En effet, la théorie a ceci d’exceptionnel qu’elle s’applique à toutes les personnalités, et à toutes les espèces, humaines et animales, même celles jugées irrationnelles dans leur évolution naturelle. Même Donald Trump. Son langage enfantin, ses manières indélicates et son programme farfelu lui ont pourtant valu d’être placé au premier rang des personnalités psychotiques par beaucoup de médias. Et si les vociférations du candidat n’étaient qu’une stratégie ?

Tactique et théorie des jeux

Pour le psychologue Ben Michaellis, Donald Trump serait un tacticien narcissique dont le succès s’expliquerait par sa capacité à exploiter les peurs profondes de l’Américain moyen. Pour ce joueur de poker reconnu, traquer et investir les failles des individus qui l’entourent est son principal atout dans ce jeu de bluff gigantesque qu’est la politique. On se souvient de ses propos railleurs à l’encontre de John McCain, qui avait été fait prisonnier durant la guerre du Vietnam, ou de ses propos misogynes envers les femmes qu’il ne trouve pas à son goût. Calculateur, il exploite le manque d’informations de ses partisans pour mentir près de 60 fois lors de son débat avec Hillary Clinton, sachant que, comme dans tout bon poker, l’ignorance des autres est sa quinte flush.

Pourtant, Donald Trump commence le jeu avec peu de cartes en main : outsider de la vie politique, il est critiqué pour son inculture et la simplicité de ses élocutions. Marginalisé dans son propre parti, honni par nombre d’acteurs de la société civile, abandonné par son directeur de campagne à quelques semaines de l’échéances, la machine Trump semble se gripper rapidement, comme dans une partie où le joueur exalté a poussé sa posture trop loin dans la caricature. Cet homme politique hors normes ne convoite pas la vérité, il recherche le jeu, la dispute, et donc le pouvoir. Il ne veut pas occuper un poste, il désire un trône.

Son discours aux antipodes des codes politiques classiques le met dans la position confortable de celui qui peut dépasser toutes les limites : comme dans une comédie grinçante, Donald Trump rit des handicapés, des femmes, des migrants, sans que le nombre de ses partisans ne diminue.

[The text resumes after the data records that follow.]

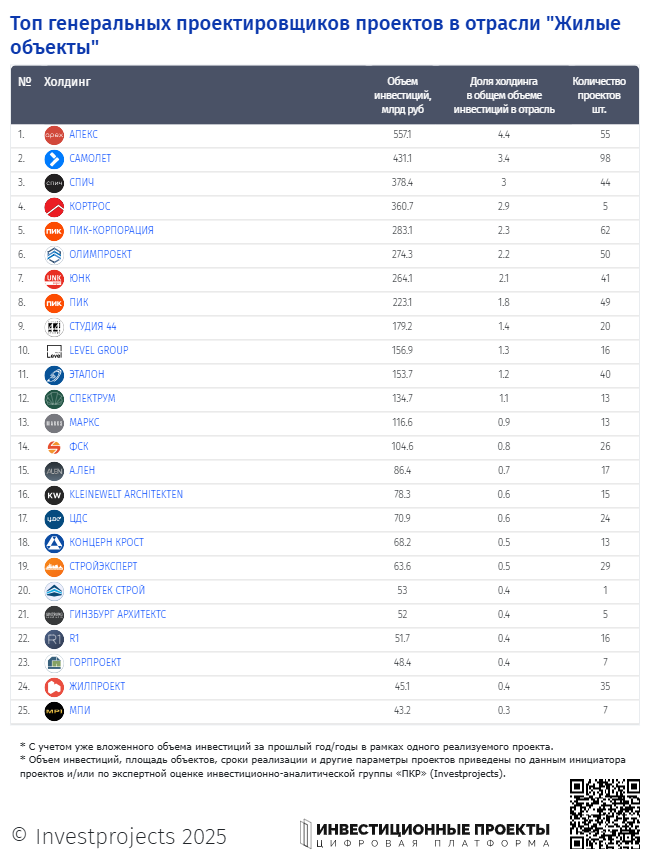
Task: Click the KLEINEWELT ARCHITEKTEN KW logo
Action: pyautogui.click(x=54, y=495)
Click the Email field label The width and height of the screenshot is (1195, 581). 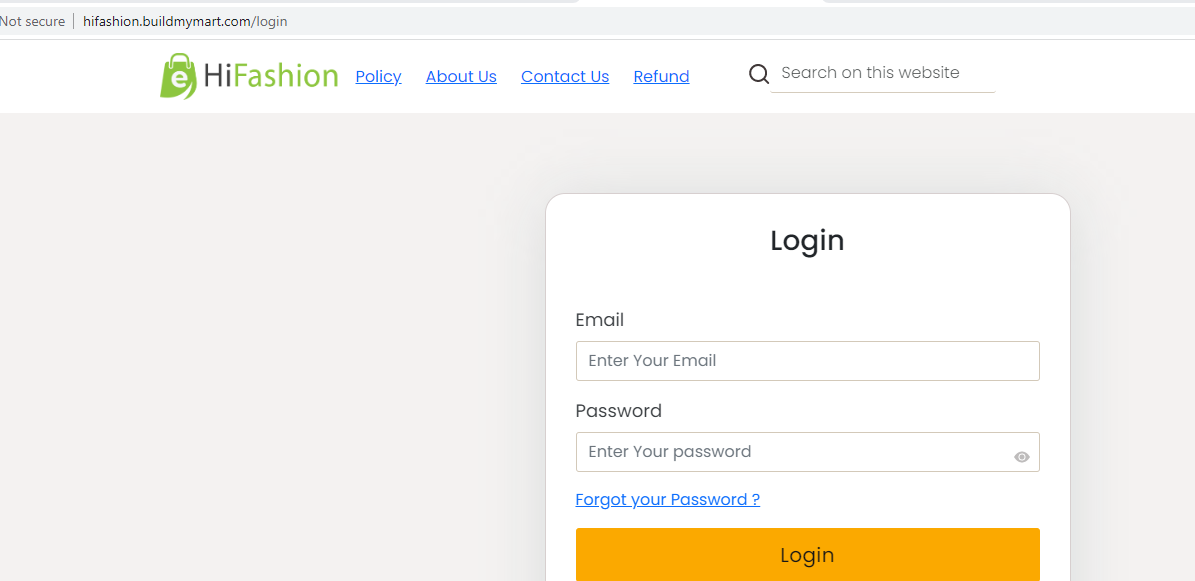click(600, 320)
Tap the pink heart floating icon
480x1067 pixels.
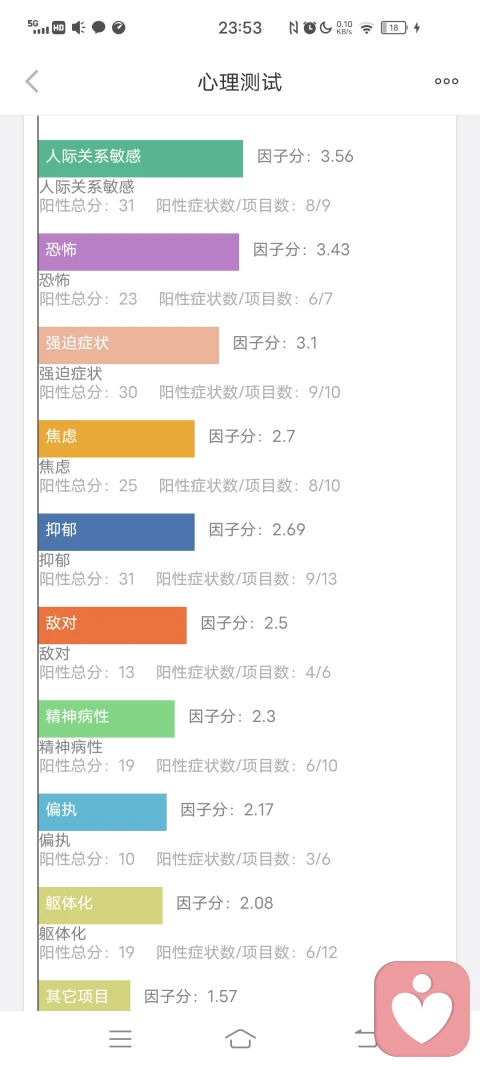[x=422, y=1008]
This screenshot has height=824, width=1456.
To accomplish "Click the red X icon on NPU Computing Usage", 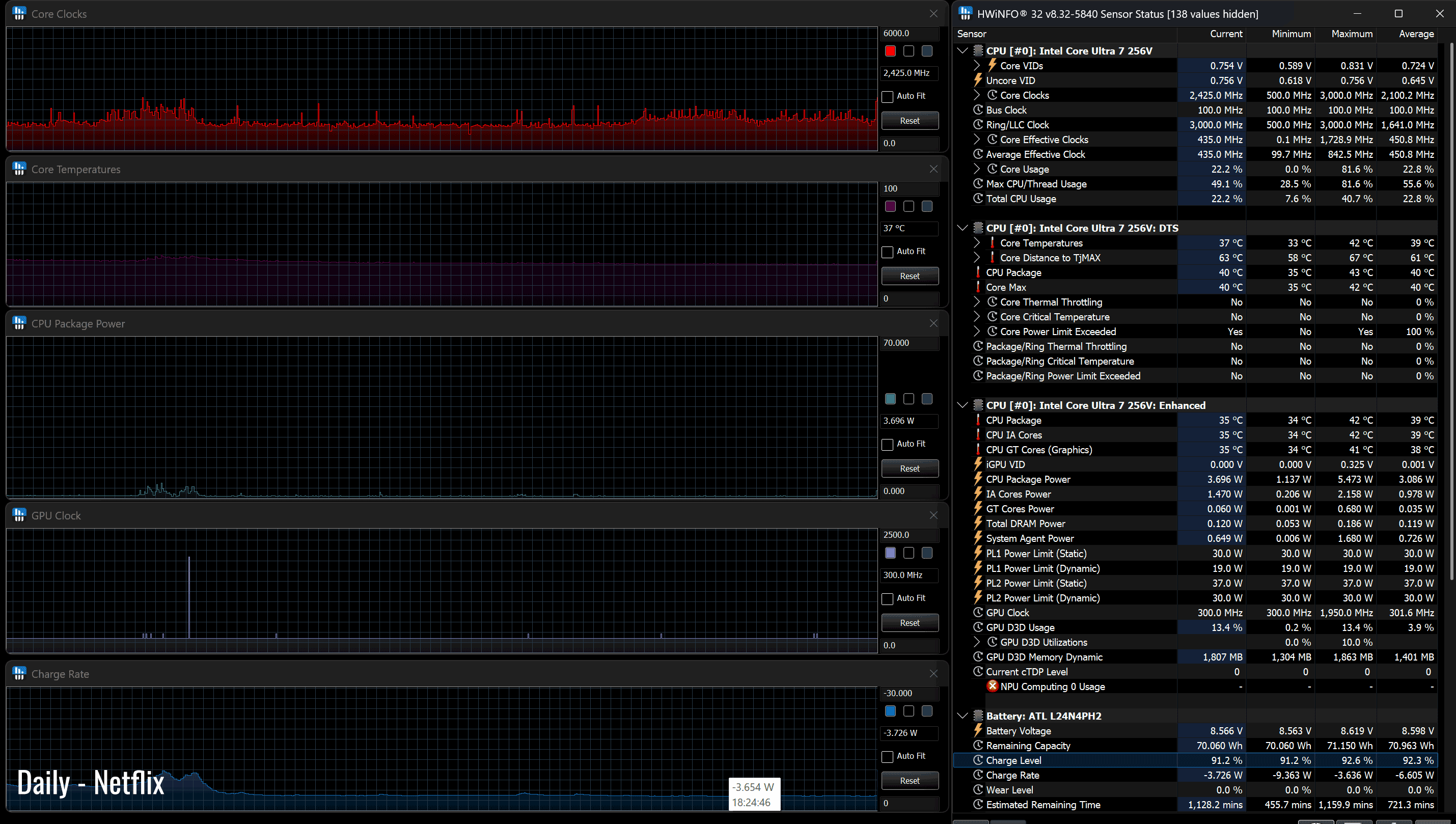I will coord(992,686).
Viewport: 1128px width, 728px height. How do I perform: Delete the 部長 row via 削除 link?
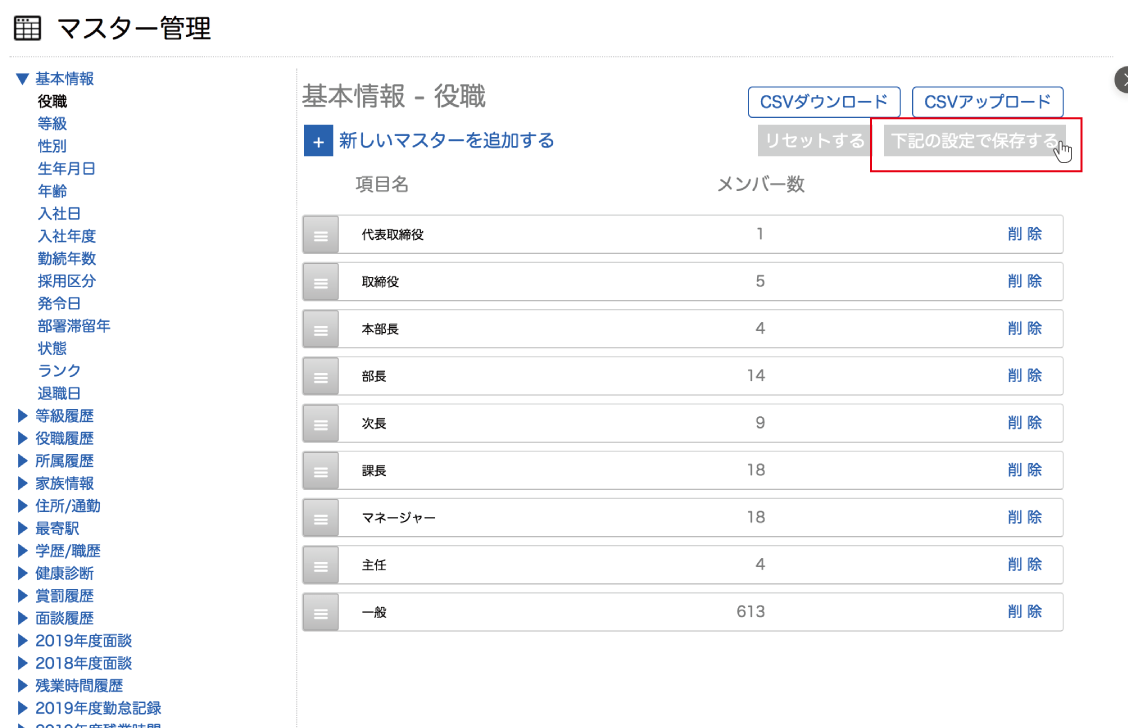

Le jeu de la poule mouillée

De tous les candidats politiques, Donald Trump est le seul prêt à se mettre en risque, quitte à se jeter du haut d’une falaise : cette stratégie kamikaze est connue dans la théorie des jeux comme le Jeu de la Poule Mouillée, finement décrit par Ken Binmore dans son essai La Théorie des Jeux, une introduction. Il est issu d’une scène culte du film La Fureur de vivre, dans lequel deux adolescents roulent à tombeau ouvert vers une falaise pour savoir lequel des deux freinera en premier. Donald Trump n’est qu’une version moins séduisante du fougueux James Dean : sous sa touffe improbable et son bronzage marqué, sa stratégie le hisse au sommet du pouvoir politique, qu’il mène d’une main de maître. Comme le maître du jeu.

Au matin du 9 novembre 2016, le monde découvre, stupéfait, la victoire de Donald Trump, un candidat totalement hors-normes dans le paysage politique. Il a démenti les sondages qui prédisaient la victoire de Hillary Clinton, écrasé les médias qui le présentaient comme un candidat moribond, et défié ceux qui soutenaient ses adversaires.